Self hosted e-mail with Node.js and dspam (August Lilleaas' blog)

I self host my e-mail. When you send a message to august@augustl.com, the message is delivered directly to my home server. In this post, I describe my setup.

This is not a copy/paste tutorial

Warning: thinking for yourself is required. I'm merely outlining my set-up. You need to figure out the details yourself.

I don't self host SMTP delivery

I use the SMTP server of my ISP to deliver e-mail. SMTP is the protocol for delivering and receiving e-mail (I self-host the receiving part only), and setting up e-mail delivery correctly is black magic. There are no limits to the amount of pitfalls that can cause your e-mails to be unwelcome to the large providers such as Gmail and Yahoo. Something as simple as hosting it at home, with a dynamic IP from your ISP, is enough to get yourself blacklisted.

Ideally I'd use an SMTP server in a country without data retention laws. But for what it's worth, in Norway (where I live and where my ISP is from) the data retention laws hasn't been implemented yet.

Receiving e-mail: node.js

Receiving e-mail over SMTP is definitely not black magic.
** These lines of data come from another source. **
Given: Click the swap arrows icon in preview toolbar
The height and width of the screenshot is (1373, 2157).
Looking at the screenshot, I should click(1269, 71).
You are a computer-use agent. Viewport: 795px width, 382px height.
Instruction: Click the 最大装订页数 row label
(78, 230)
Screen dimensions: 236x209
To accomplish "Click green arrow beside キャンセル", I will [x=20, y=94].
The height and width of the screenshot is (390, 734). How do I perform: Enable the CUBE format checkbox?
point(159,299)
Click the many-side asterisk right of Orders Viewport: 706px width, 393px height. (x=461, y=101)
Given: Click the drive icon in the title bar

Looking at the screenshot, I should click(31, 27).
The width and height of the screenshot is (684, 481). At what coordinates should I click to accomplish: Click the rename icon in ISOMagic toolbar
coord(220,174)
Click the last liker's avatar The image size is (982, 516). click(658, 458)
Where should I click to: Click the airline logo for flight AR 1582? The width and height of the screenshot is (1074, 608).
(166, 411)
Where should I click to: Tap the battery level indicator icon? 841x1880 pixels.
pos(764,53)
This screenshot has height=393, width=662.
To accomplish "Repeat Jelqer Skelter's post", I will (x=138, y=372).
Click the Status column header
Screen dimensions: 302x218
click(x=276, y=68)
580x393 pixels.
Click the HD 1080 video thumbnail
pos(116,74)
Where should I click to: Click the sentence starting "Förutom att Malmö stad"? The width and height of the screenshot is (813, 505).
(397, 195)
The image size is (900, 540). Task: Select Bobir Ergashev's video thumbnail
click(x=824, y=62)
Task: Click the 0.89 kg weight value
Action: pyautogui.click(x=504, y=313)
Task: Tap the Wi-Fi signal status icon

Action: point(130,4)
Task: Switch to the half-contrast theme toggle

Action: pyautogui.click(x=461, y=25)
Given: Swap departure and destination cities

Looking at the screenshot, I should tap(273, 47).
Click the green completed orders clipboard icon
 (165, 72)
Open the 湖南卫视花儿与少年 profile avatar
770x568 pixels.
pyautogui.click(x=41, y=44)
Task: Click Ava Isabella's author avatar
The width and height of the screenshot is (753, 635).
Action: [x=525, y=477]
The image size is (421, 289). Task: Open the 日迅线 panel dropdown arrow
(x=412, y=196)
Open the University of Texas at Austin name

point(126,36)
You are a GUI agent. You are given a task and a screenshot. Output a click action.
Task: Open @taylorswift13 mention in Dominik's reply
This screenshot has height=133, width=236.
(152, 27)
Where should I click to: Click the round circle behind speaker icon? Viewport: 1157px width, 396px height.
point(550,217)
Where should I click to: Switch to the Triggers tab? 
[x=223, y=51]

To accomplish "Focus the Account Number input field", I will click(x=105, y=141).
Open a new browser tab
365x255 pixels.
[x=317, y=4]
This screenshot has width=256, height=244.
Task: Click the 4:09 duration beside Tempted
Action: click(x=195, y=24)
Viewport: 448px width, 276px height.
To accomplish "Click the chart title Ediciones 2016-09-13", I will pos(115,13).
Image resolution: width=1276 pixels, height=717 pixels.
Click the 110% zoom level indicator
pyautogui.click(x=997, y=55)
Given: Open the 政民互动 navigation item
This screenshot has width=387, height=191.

All you need, is something that understands the SMTP protocol at TCP port 25.

I spent some time looking into using Postfix for receiving e-mail. It's pretty much the largest monolith I've ever encountered, and after spending a couple of evnings being annoyed with config files and shitty defaults, I decided to write my own SMTP server with node.js.

node.js makes programming computers to be like coloring with crayons and playing with duplo blocks. We don't want to deal with the nitty gritty details of SMTP, and we don't need the best performance you could possibly imagine (only one user, remember). We just want something small and easy to write and run.

My home made SMTP server

It was surprisingly easy to write my own SMTP server for incoming e-mail. The maildir format is beautiful, and made with ease of programming in mind. Perfect!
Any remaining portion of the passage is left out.